+++ Extracted material
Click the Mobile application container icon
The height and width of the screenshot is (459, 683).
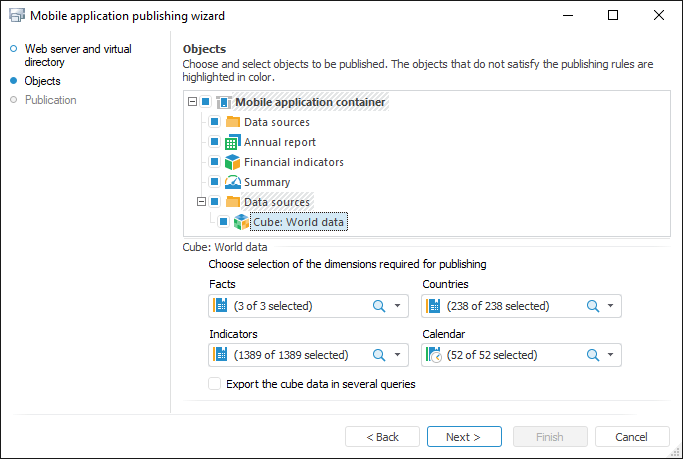(223, 102)
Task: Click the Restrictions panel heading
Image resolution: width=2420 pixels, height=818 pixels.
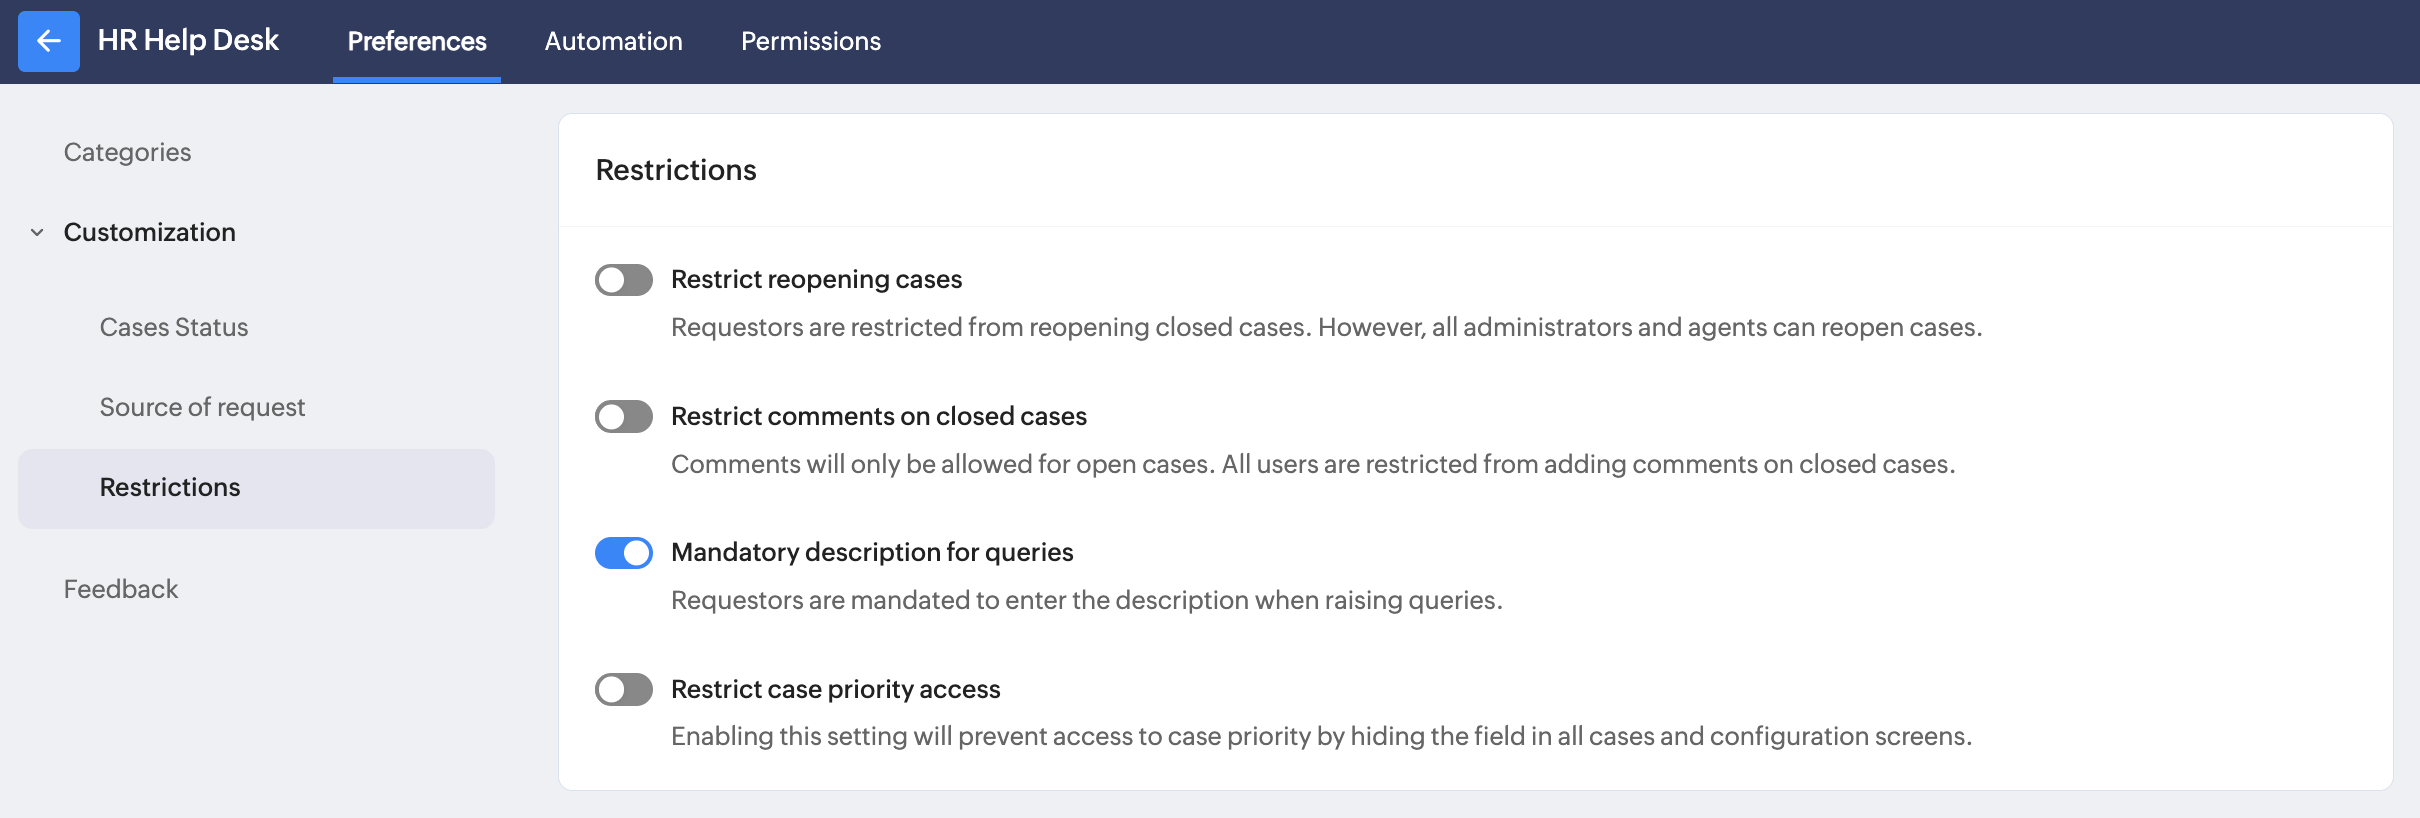Action: pyautogui.click(x=676, y=170)
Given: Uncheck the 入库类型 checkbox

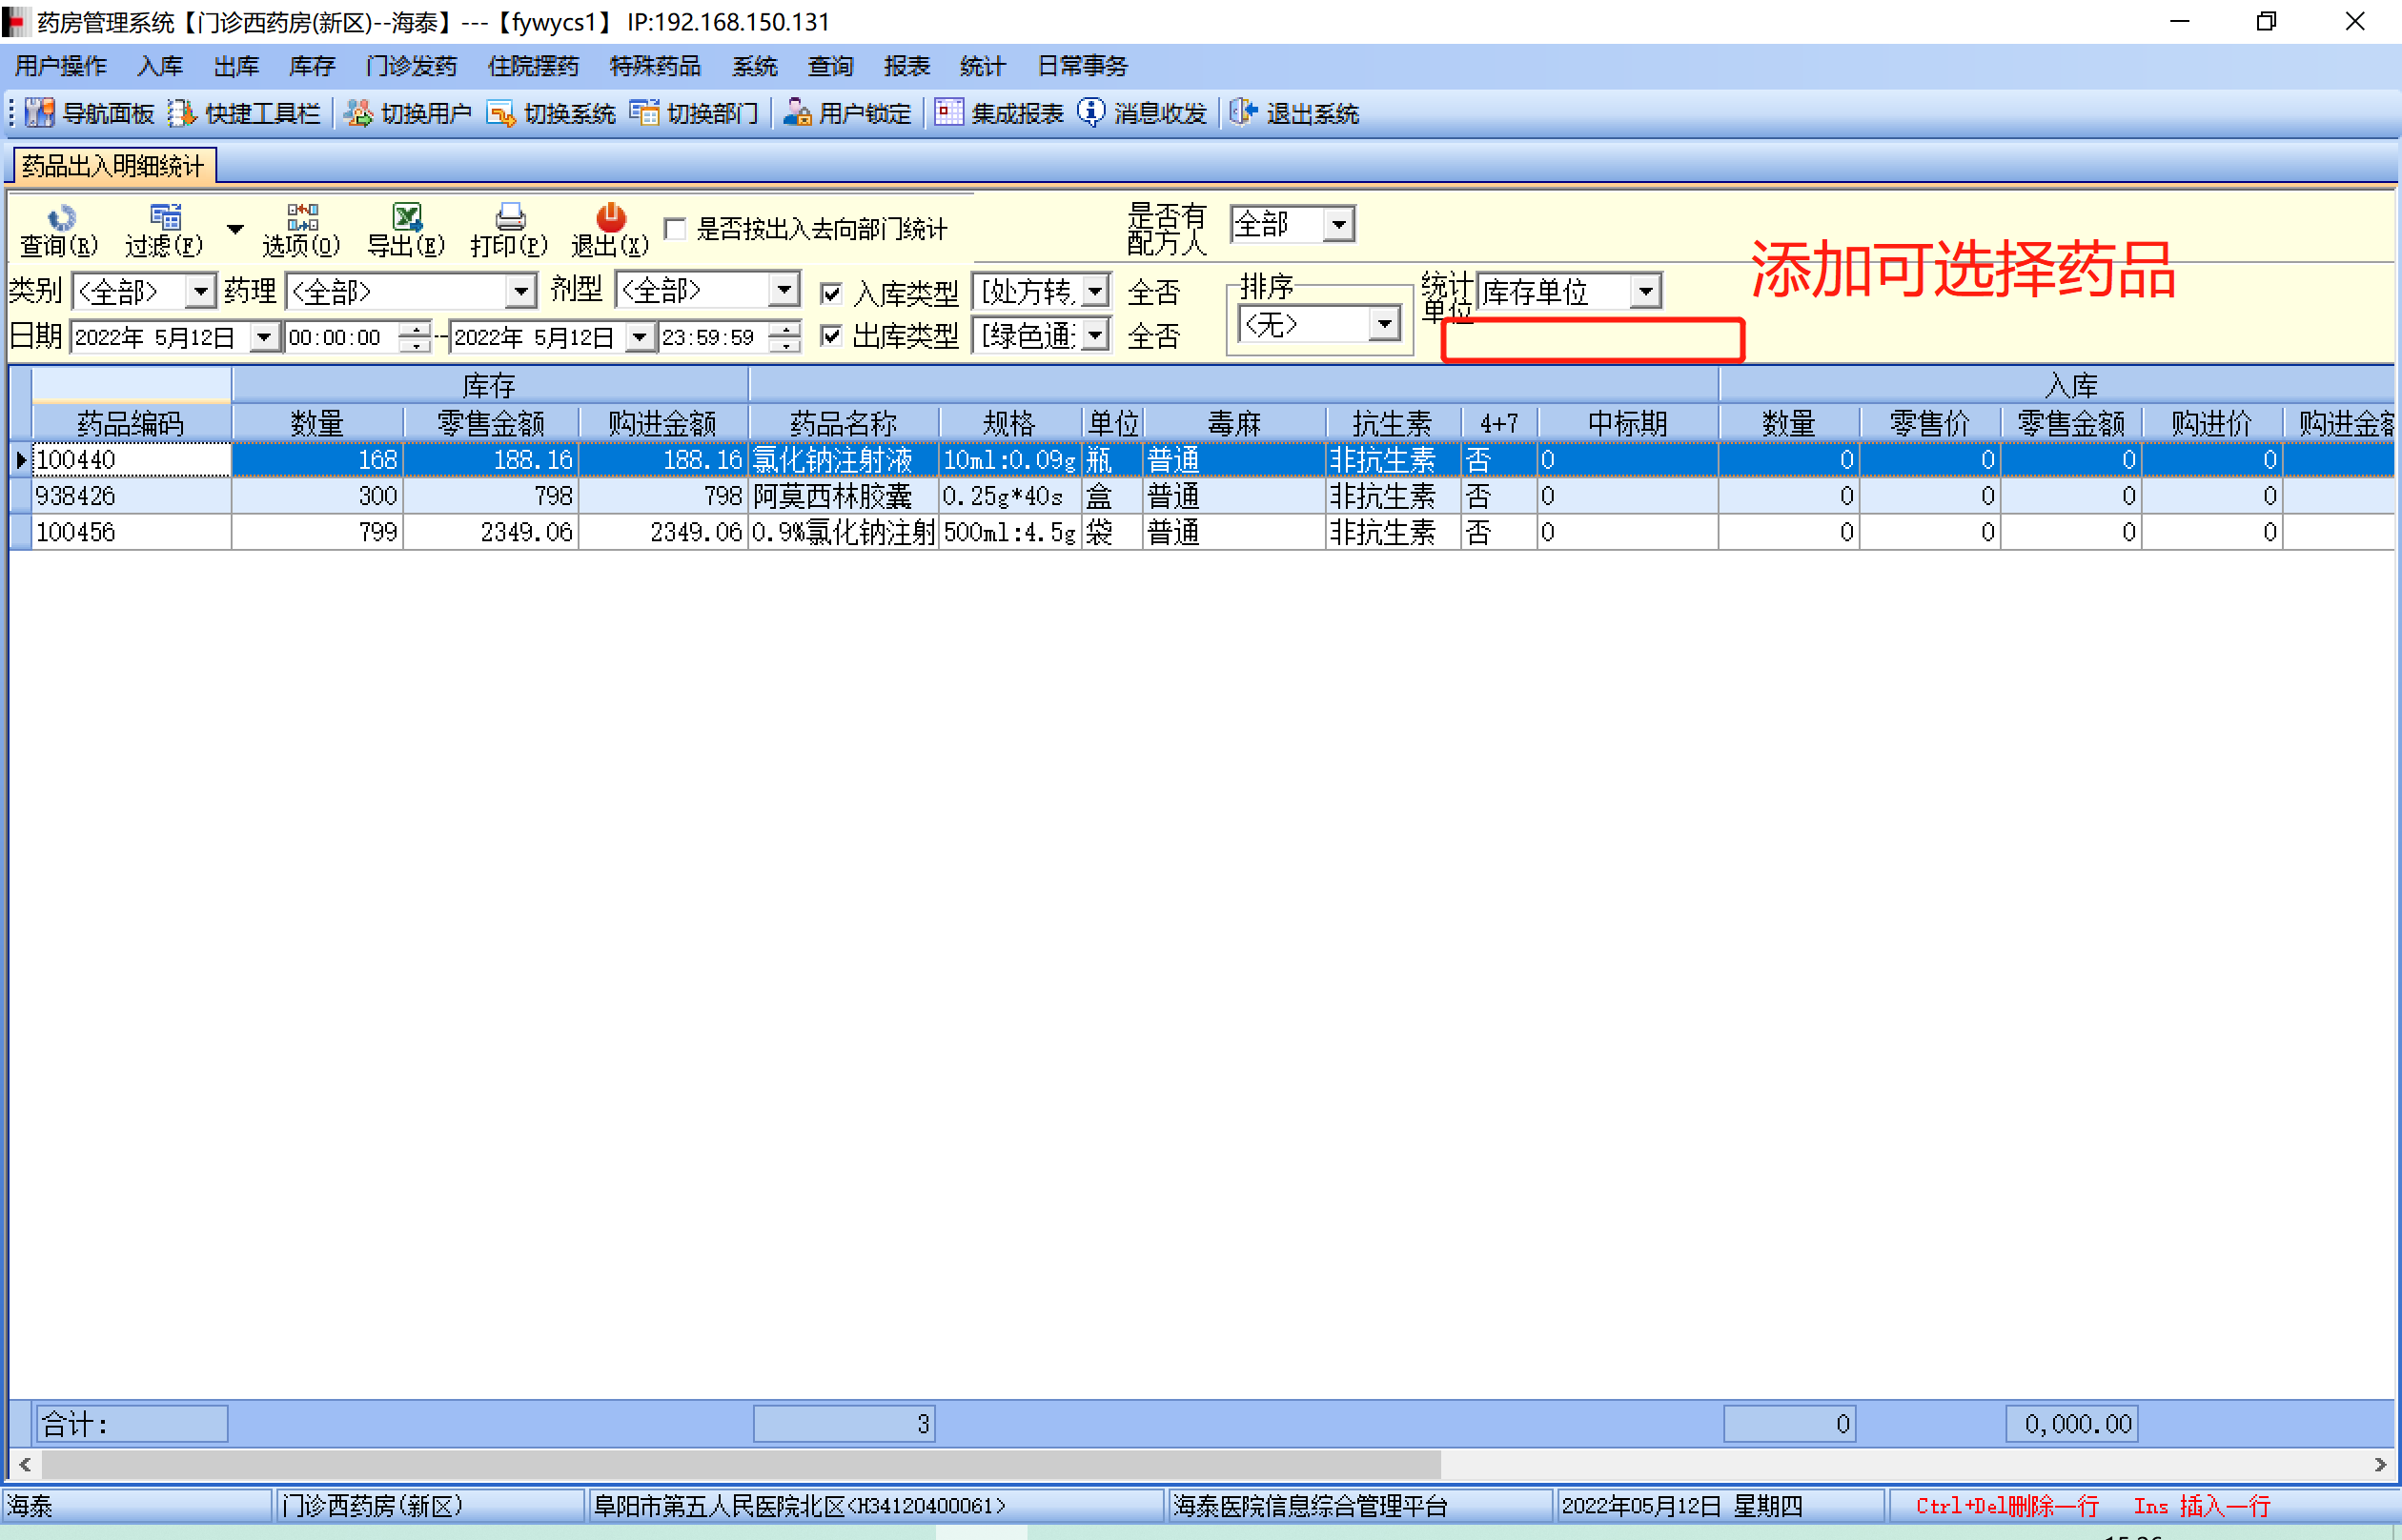Looking at the screenshot, I should pos(831,293).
++++++
### To be done
Rewrite all the items above, replacing "heading" with "title" and keeping everything else the same. Omit the pictures from your answer.

### Exercise output
Click the Mobile application container icon
The height and width of the screenshot is (459, 683).
(223, 102)
Task: Click the Restrictions panel title
Image resolution: width=2420 pixels, height=818 pixels.
Action: pyautogui.click(x=676, y=170)
Given: Uncheck the 入库类型 checkbox

Looking at the screenshot, I should pos(831,293).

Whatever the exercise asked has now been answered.